I'm not entire sure where this (using random slopes) comes from - it doesn't seem to arise in the 2 linked questions - but my problem with (1|subject) + (1|A:subject)
is that this is exactly the same as (1|subject/A)
which means that A
is nested within subject
, which in turn means (to me) that each level of A
occurs in 1 and only 1 level of subject
which clearly is not the case here.
I will probably add to and/or edit this answer after I've thought about it some more, but I wanted to get my initial thoughts down.
Best Answer
Multi-level models (aka mixed models etc) are designed to deal with the case where you have multiple measures on one person.
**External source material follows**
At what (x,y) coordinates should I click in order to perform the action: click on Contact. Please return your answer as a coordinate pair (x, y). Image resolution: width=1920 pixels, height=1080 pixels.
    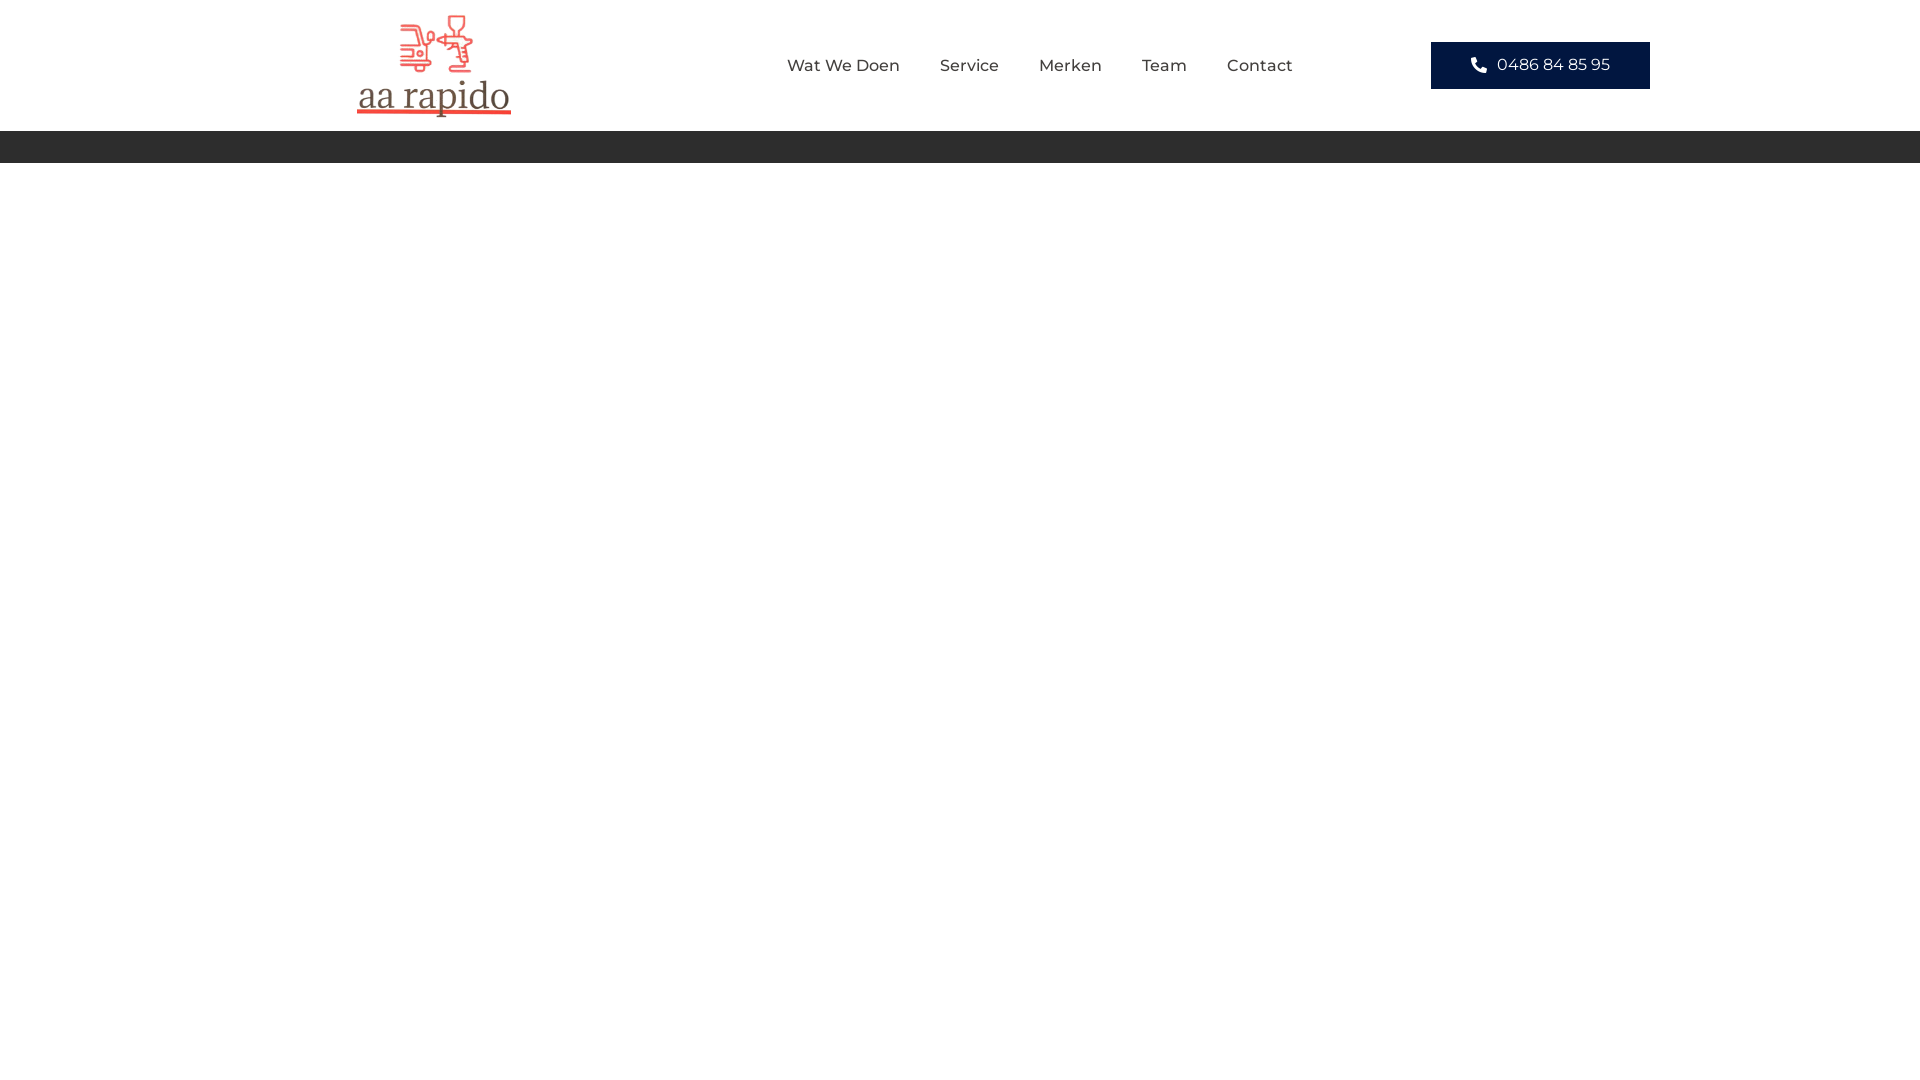
    Looking at the image, I should click on (1260, 66).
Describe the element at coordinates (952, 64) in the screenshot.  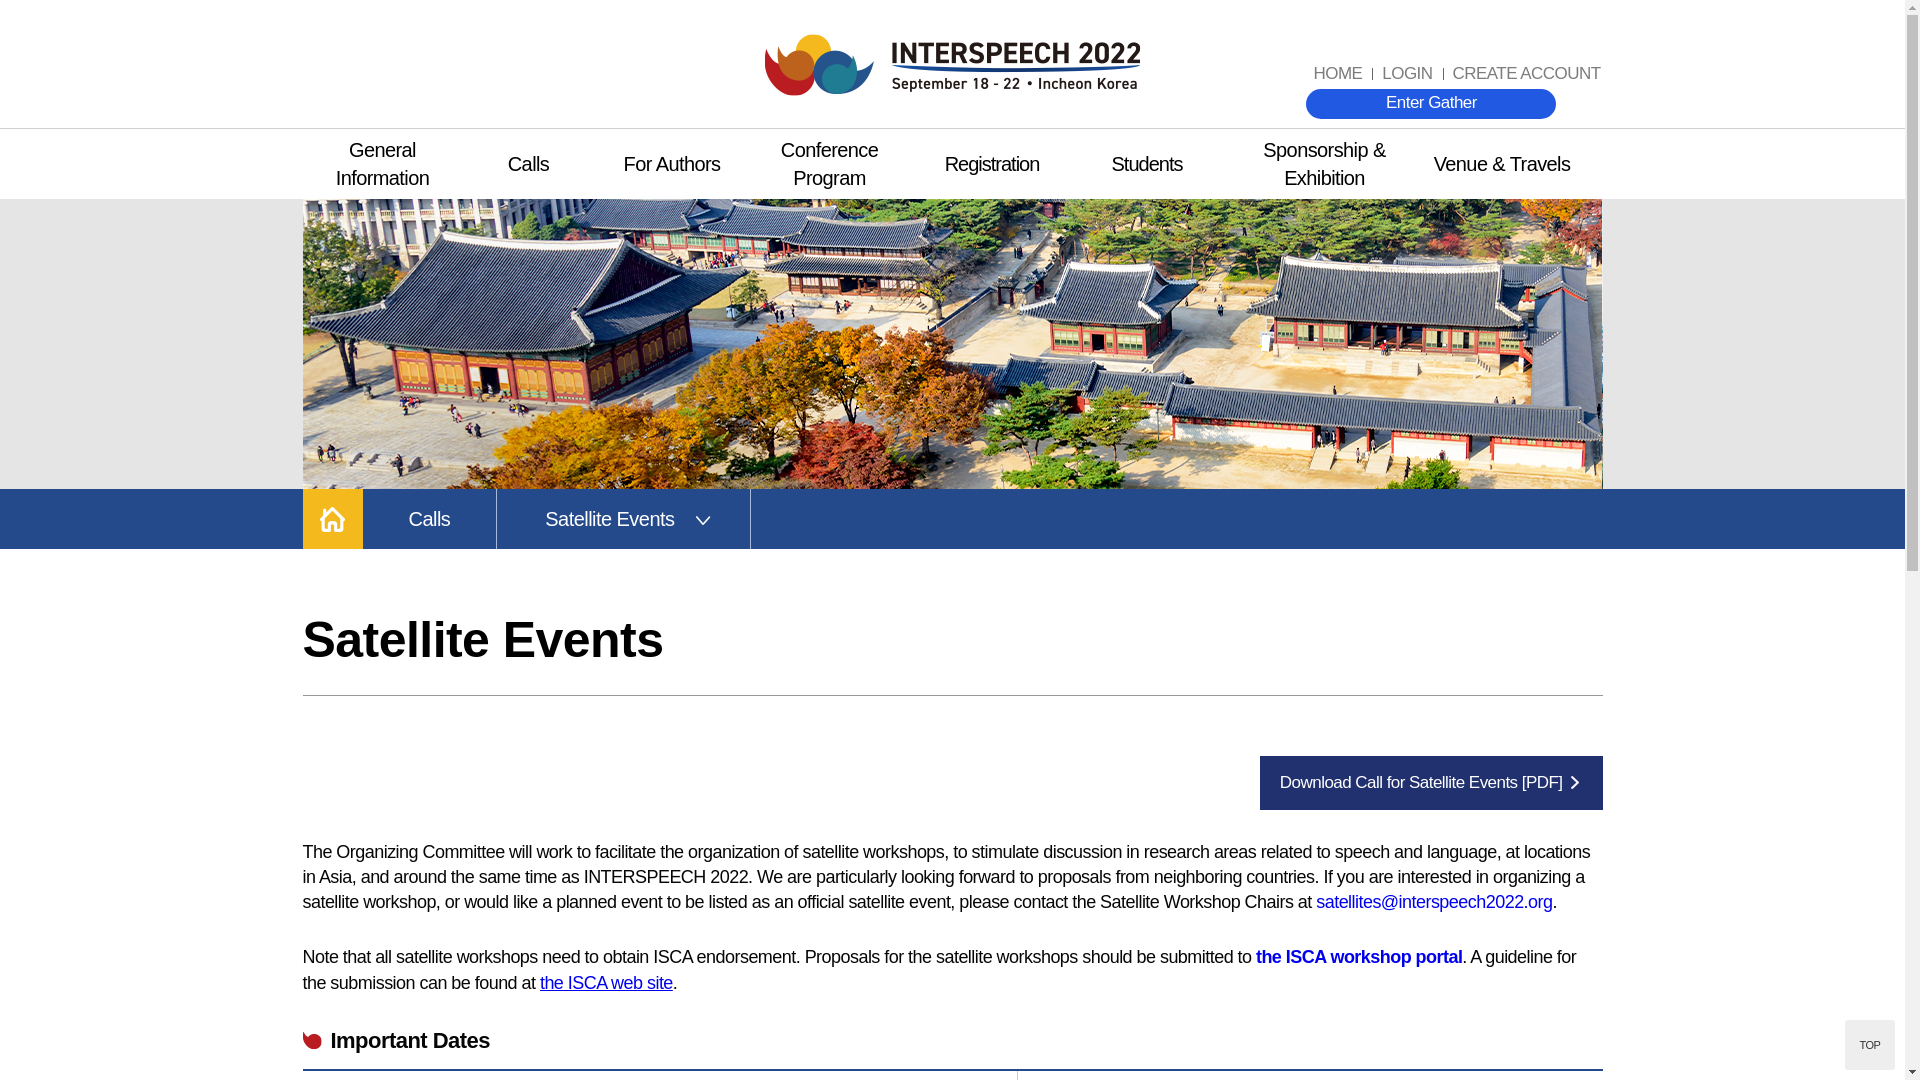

In the typical 2x2 design (not repeated measures) you have multiple observations in each cell, but these are on different and unrelated subjects (people or whatever), thus, they are independent, and ANOVA or regression (both are the general linear model) are fine (provided other assumptions are met).
If you have repeated measures on each subject, those data are not independent. There are various ways to deal with this. One way is to average the data for each person, but this isn't a very good way. Much better methods are multi-level models or general estimating equations (GEE).
Unfortunately, the terminology here can get very confusing. Better to write equations.
The general linear model (regular ANOVA or regression):
$Y = X\beta + \epsilon $
where Y is a vector of the dependent variable, X a matrix of independent variables, $\beta$ a vector of parameters to be estimated and $\epsilon$ is error. This assumes that
$\epsilon \sim \text{iid } \mathcal{N}(0, \sigma) $
Multi-level:
$Y = X\beta + Z\gamma + \epsilon$
where Z is the (known) design matrix and $\gamma$ is a vector of random effect parameters. Assumes $\gamma \sim \mathcal{N} (0, \sigma) $ and that the covariance between $\gamma$ and $\epsilon$ is 0.